• **Record extracts**:

┌────────

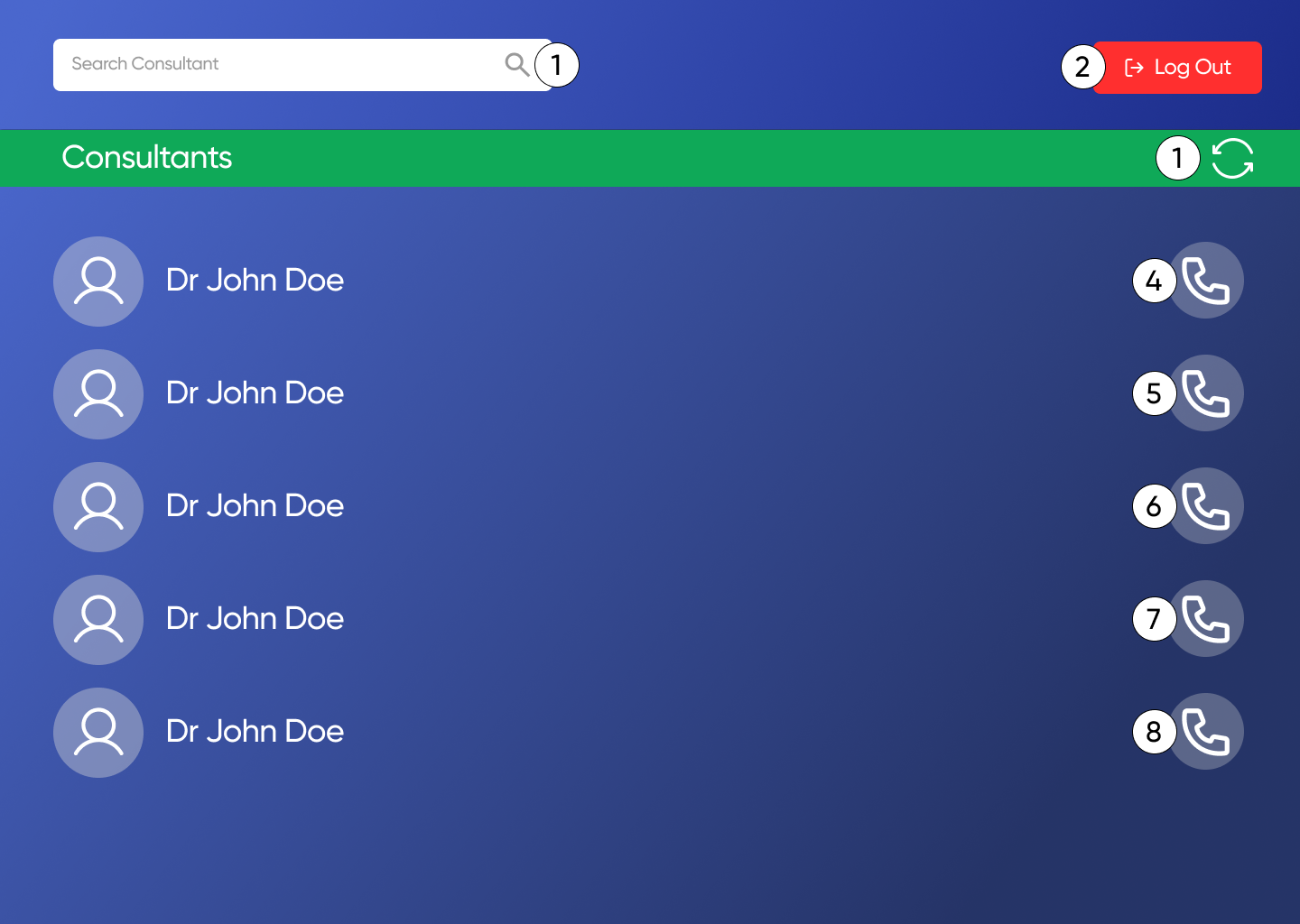Click the fifth consultant's avatar
This screenshot has height=924, width=1300.
(98, 733)
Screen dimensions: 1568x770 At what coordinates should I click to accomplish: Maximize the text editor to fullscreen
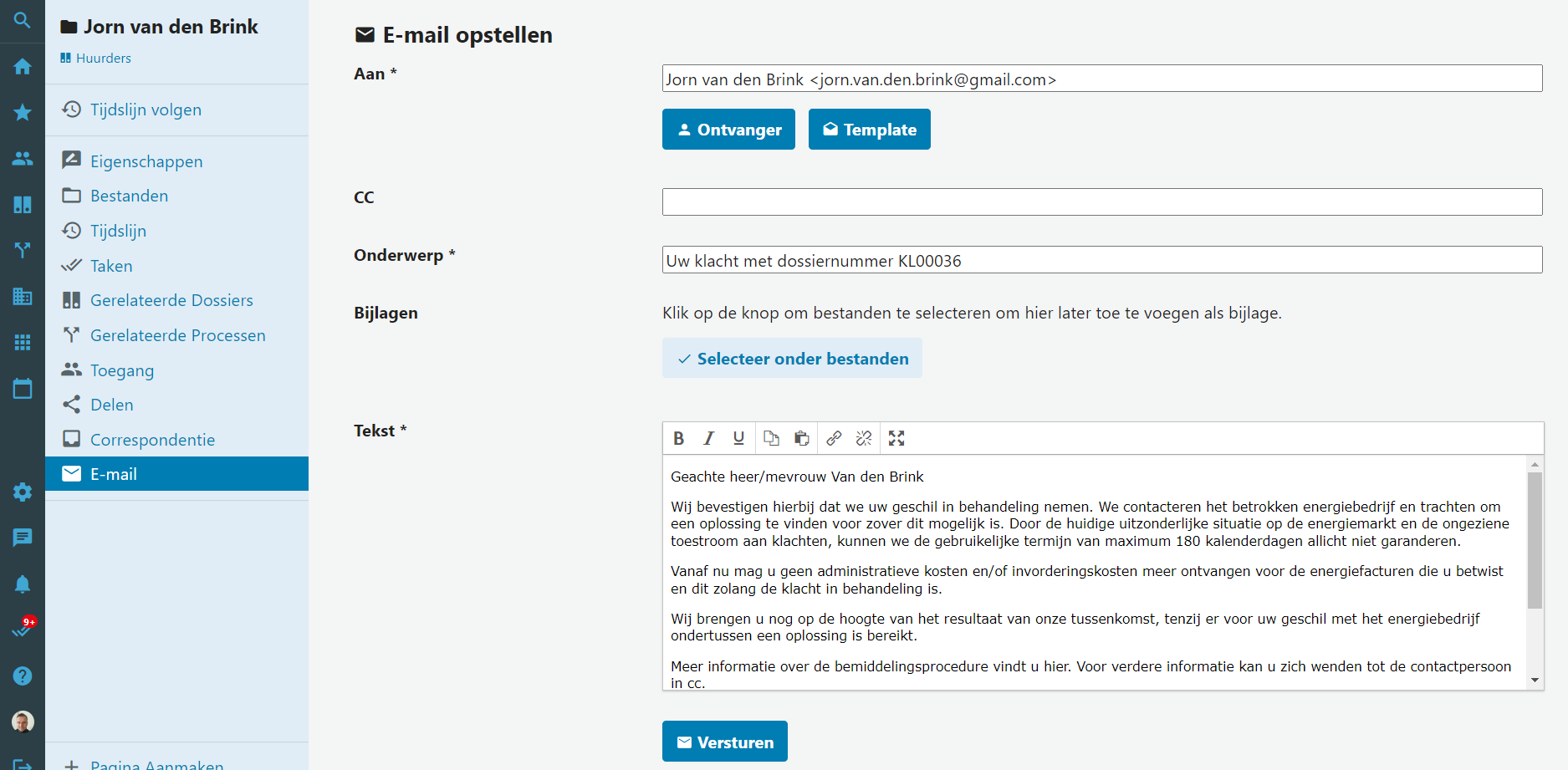point(896,438)
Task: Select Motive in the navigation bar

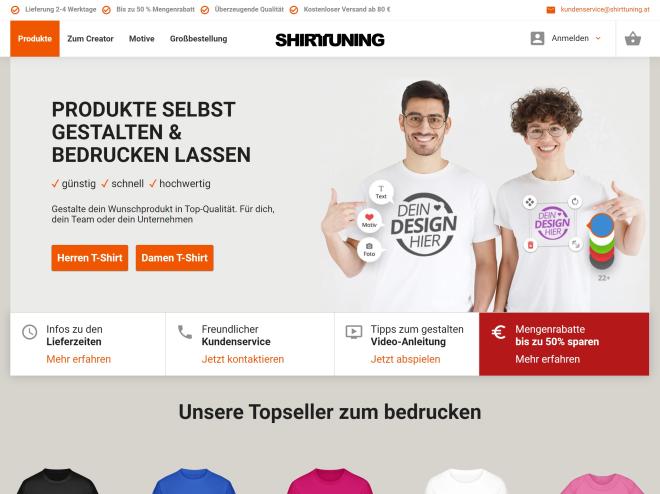Action: pos(142,39)
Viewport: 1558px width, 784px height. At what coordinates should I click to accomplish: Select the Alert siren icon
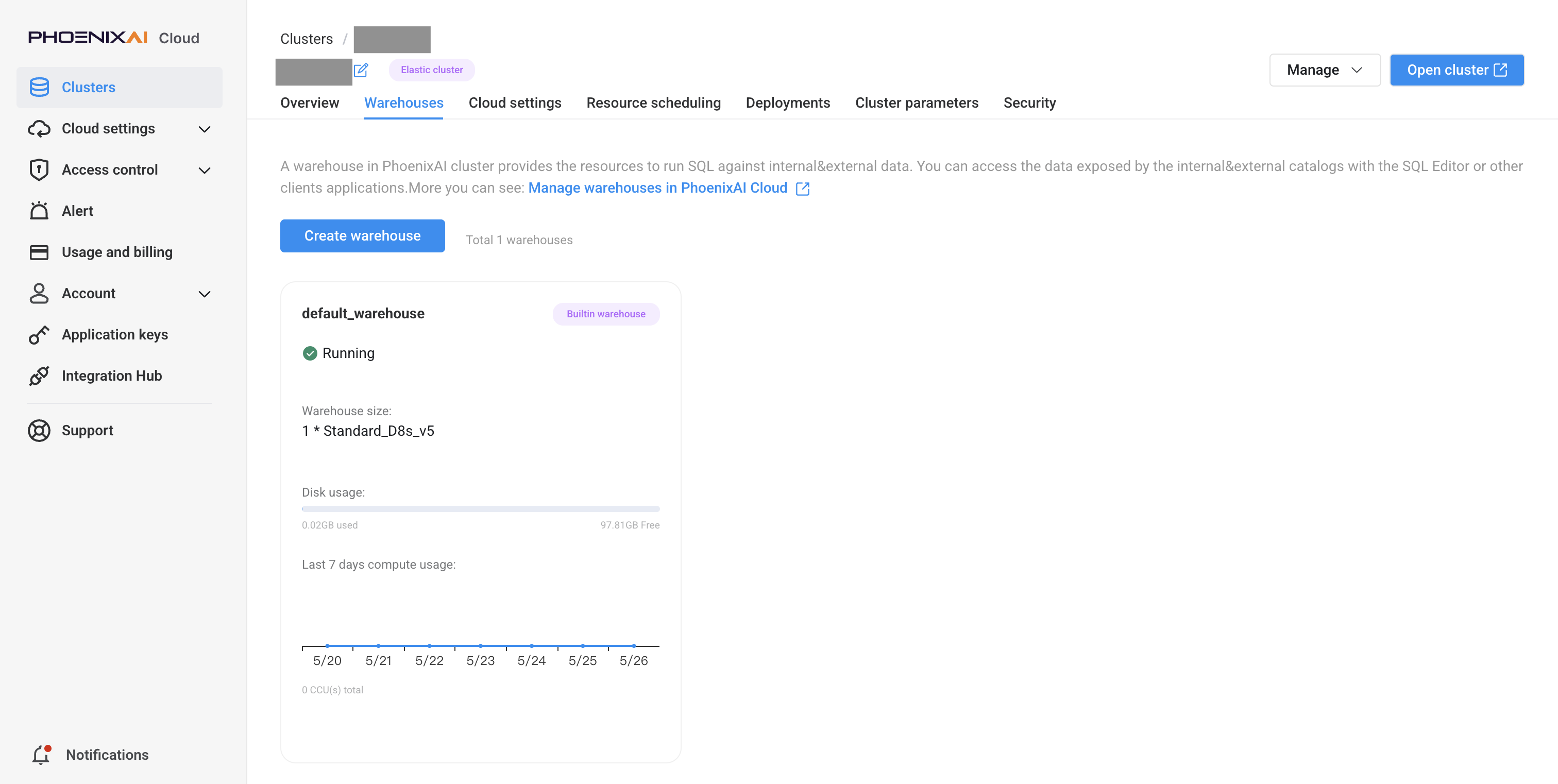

└────────

• **Problem requirements**:
Return word for word the line bearing "Task: Select Motive in the navigation bar" and every later line of the entries, but none of the pictures.

• **Task response**:
Task: Select Motive in the navigation bar

Action: pos(142,39)
Viewport: 1558px width, 784px height. At what coordinates should I click to accomplish: Select the Alert siren icon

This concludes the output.